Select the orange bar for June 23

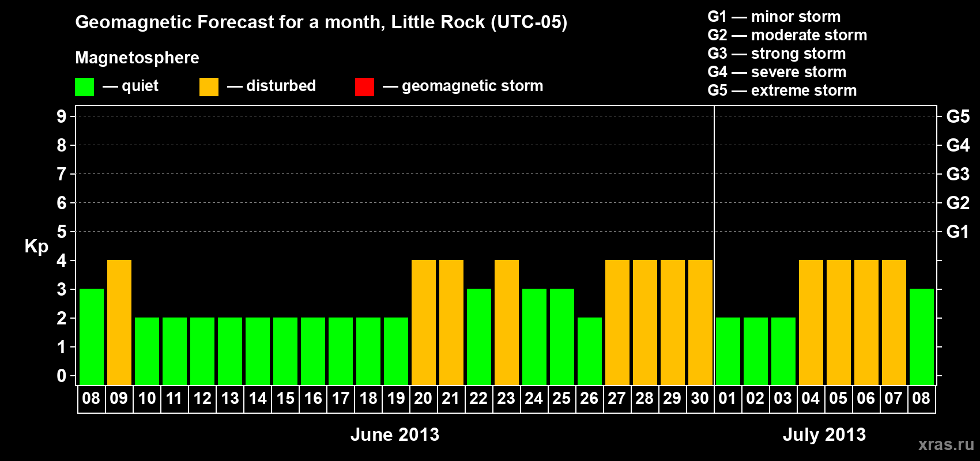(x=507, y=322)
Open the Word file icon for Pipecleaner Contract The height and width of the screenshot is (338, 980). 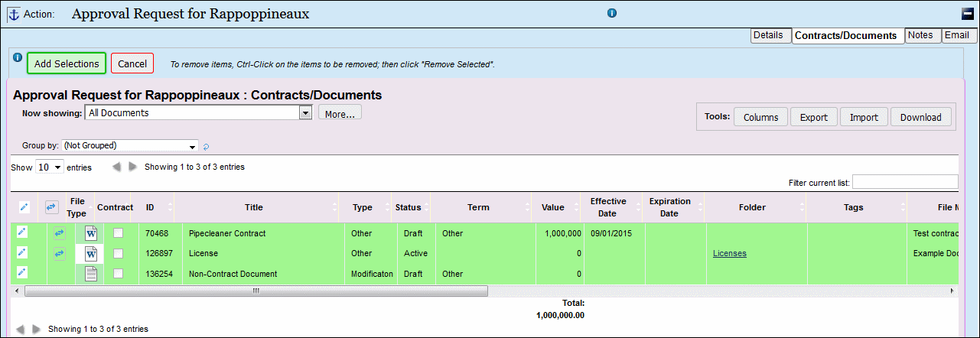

==

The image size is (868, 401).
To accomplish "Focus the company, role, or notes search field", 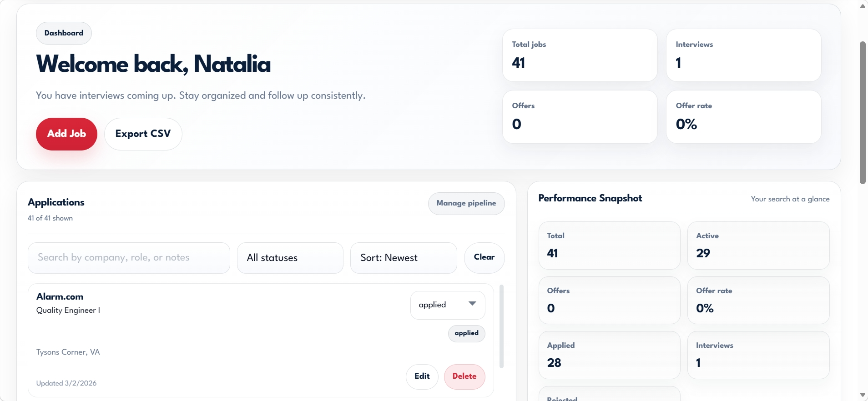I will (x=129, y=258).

_DIRECTIONS_. From the data above, return exactly the lines from the one with "Select the orange bar for June 23" up to and including the one with "Open the Word". Pictures do not go in the copy.

_RESPONSE TO THE EXERCISE_.
Select the orange bar for June 23

(x=507, y=322)
Open the Word file icon for Pipecleaner Contract The height and width of the screenshot is (338, 980). 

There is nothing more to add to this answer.